> _Problem_
Beginning with the line below that contains "Open See section under Total transactions" and ending with the line that contains "Task: Open the Normal blend mode dropdown", copy every line exactly. Copy nothing else.
--- Exercise material Enclosed Below ---
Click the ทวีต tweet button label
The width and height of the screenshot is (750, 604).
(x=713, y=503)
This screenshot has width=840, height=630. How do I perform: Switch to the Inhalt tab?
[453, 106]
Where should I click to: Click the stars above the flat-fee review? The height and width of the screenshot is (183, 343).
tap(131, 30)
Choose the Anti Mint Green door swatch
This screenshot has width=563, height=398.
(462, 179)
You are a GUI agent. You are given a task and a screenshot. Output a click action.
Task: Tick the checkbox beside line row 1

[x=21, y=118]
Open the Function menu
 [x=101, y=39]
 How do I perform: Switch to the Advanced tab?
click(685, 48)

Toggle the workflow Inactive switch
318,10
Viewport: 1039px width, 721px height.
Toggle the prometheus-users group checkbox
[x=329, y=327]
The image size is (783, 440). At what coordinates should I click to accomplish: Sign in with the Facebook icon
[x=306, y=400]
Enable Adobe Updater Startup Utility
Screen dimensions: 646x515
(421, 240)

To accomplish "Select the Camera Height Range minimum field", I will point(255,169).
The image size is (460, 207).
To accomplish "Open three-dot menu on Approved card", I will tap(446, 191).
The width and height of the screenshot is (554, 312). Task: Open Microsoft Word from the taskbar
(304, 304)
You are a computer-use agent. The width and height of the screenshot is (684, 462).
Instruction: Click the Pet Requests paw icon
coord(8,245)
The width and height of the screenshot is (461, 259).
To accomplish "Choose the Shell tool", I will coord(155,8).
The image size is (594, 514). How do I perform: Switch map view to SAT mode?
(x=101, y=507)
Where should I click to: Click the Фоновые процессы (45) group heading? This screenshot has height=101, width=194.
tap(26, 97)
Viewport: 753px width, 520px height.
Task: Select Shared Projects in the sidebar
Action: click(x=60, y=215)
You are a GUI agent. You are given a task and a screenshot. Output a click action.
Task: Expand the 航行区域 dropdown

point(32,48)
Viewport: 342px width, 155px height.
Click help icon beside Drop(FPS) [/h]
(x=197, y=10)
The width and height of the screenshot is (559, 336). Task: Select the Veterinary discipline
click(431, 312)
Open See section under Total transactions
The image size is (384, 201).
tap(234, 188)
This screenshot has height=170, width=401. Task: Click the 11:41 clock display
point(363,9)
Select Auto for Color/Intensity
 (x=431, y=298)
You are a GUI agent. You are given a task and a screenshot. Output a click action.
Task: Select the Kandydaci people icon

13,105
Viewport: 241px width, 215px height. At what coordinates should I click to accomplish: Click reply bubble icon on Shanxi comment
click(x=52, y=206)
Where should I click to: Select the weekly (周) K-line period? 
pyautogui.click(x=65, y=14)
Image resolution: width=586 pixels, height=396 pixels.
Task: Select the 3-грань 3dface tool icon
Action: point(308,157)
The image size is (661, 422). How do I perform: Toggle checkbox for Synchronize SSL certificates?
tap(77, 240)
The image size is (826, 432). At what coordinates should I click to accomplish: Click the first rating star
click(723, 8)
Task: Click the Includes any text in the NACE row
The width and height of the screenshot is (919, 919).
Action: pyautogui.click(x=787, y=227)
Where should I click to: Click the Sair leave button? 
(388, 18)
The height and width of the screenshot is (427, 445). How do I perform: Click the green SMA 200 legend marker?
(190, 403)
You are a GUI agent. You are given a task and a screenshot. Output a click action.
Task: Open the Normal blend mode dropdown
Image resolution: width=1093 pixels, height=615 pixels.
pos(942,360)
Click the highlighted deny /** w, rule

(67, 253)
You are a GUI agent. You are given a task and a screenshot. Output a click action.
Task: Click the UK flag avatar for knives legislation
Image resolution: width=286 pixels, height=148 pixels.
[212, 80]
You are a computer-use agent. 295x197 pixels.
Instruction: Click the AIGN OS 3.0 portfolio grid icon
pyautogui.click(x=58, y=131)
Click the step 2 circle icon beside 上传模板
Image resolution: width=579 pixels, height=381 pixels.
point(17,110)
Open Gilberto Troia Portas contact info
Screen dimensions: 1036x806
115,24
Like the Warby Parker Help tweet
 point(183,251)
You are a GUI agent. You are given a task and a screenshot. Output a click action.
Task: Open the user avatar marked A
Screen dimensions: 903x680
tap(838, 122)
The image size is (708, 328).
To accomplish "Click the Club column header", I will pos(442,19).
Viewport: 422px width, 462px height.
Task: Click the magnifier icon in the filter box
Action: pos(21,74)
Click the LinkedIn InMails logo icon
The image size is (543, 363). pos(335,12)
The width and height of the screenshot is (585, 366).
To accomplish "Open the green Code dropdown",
--- End of Enclosed Exercise material ---
> _Reply_
Open See section under Total transactions
The image size is (384, 201).
tap(234, 188)
This screenshot has height=170, width=401. Task: Click the 11:41 clock display
point(363,9)
Select Auto for Color/Intensity
 (x=431, y=298)
You are a GUI agent. You are given a task and a screenshot. Output a click action.
Task: Select the Kandydaci people icon

13,105
Viewport: 241px width, 215px height. At what coordinates should I click to accomplish: Click reply bubble icon on Shanxi comment
click(x=52, y=206)
Where should I click to: Select the weekly (周) K-line period? 
pyautogui.click(x=65, y=14)
Image resolution: width=586 pixels, height=396 pixels.
Task: Select the 3-грань 3dface tool icon
Action: point(308,157)
The image size is (661, 422). How do I perform: Toggle checkbox for Synchronize SSL certificates?
tap(77, 240)
The image size is (826, 432). At what coordinates should I click to accomplish: Click the first rating star
click(723, 8)
Task: Click the Includes any text in the NACE row
The width and height of the screenshot is (919, 919).
Action: pyautogui.click(x=787, y=227)
Where should I click to: Click the Sair leave button? 
(388, 18)
The height and width of the screenshot is (427, 445). How do I perform: Click the green SMA 200 legend marker?
(190, 403)
You are a GUI agent. You are given a task and a screenshot. Output a click action.
Task: Open the Normal blend mode dropdown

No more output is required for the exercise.